Arguing from the lesser to the greater


But there is something awkward in the reluctant giving of the neighbor. Would it not have been better if, in the parable, the neighbor had responded because of the depth of his friendship rather than because he couldn’t help it? That is a strange picture of divine generosity in response to prayer. The answer to this is that this parable is not one that works by saying, ‘God is or acts like this…’ Rather it works by saying, ‘If a friend who is not really much of a friend (at least in the middle of the night) will give you the bread you ask for, then how much more will the loving God give you the things you need when you ask Him! We have here a spiritual argument that goes from the lesser to the greater. This rule declares that if it is true in the case of the lesser, so much more will it be true in the case of the greater.


That is precisely the point of the rest of the passage where Jesus explains, by arguing from the lesser to the greater, that we can depend on God to answer our prayers. He gives the picture of a father who gets a request for fish. What father would give his child a snake? No one! No parent would do that to his child. Jesus has intensified the image by moving from an illustration of friendship to that of parent and child. The second picture makes the same point. The child who requests an egg will not receive a scorpion. No human parent is so cruel as to do this. And the ‘how much more’ argument is that if sinful people can give good gifts to their children, how much more can the heavenly Father make provision for His children. The most important gift He could ever give is the Holy Spirit (Acts 2:1-4), whom He promised to give all believers after Jesus’ death, resurrection and return to heaven (John 15:26). This doesn’t mean of course that the Holy Spirit is supposed to substitute for all our other needs. It is rather that the gift of the Holy Spirit as God’s highest gift should give us every assurance that he will not withhold from us anything that we need.

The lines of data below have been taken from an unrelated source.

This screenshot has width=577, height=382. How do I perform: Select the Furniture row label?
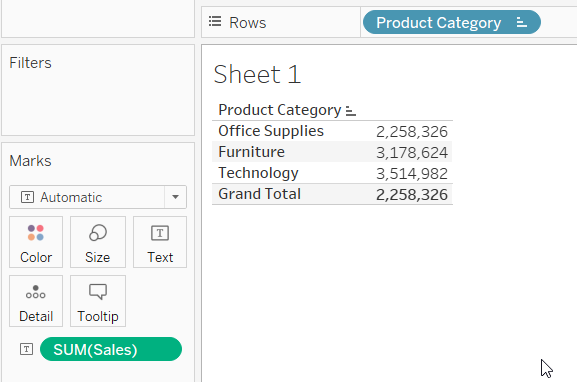click(x=251, y=152)
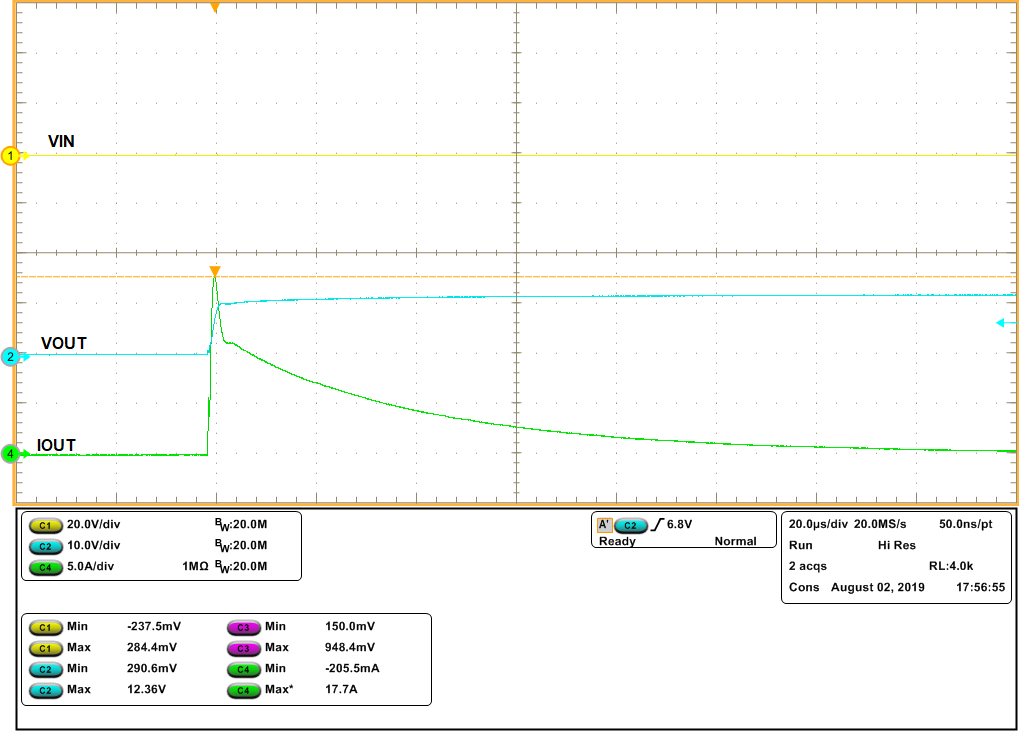Select the green C4 channel badge

click(x=45, y=567)
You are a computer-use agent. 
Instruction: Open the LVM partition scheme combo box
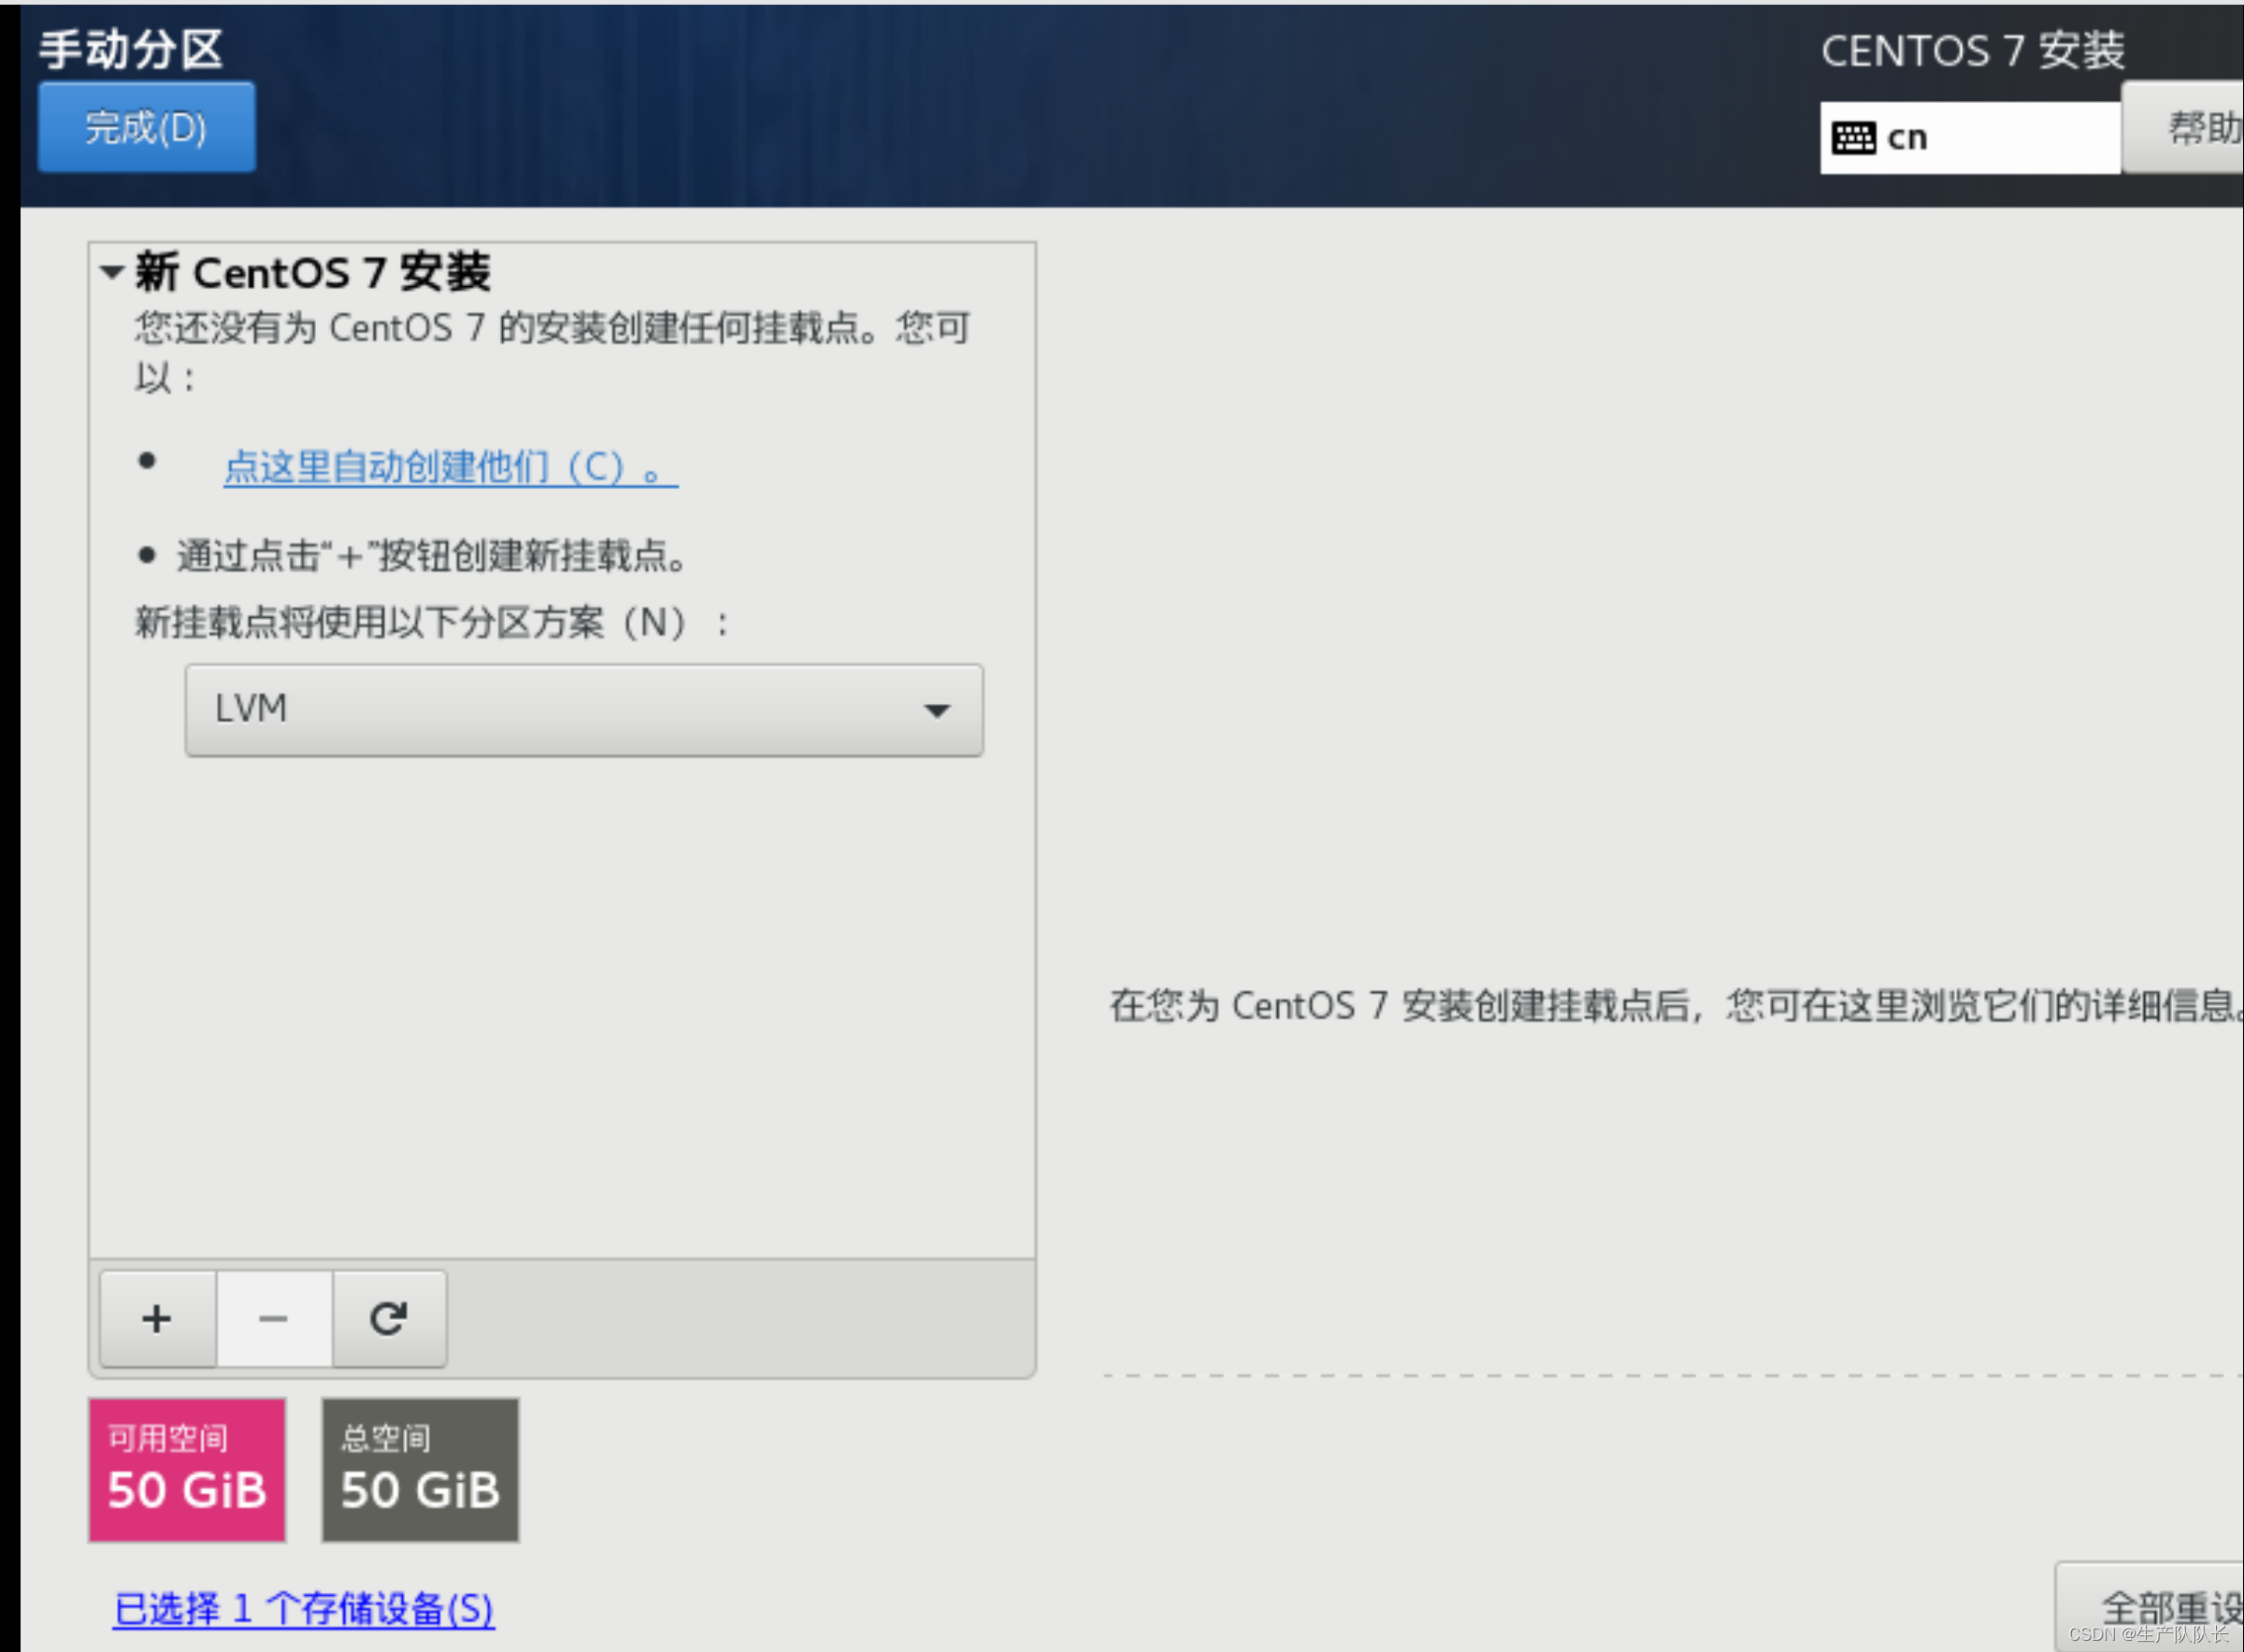pos(583,710)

Jesus’ model prayer, ‘Our Father,’ expresses the disciple’s dependence on God and his desire that God’s glory be revealed in the universe. However it does not address the attitude that a person is to have when he prays to God. Since God is sovereign, some people might get the feeling that they should keep their requests to a minimum and be careful about bothering the holy God. That is a false belief. Therefore, after teaching what we should pray, He turns to the parable of the friend at midnight where He tells us how we should intercede. And the point is very clear: God is approachable and should be approached often, boldly and with confidence.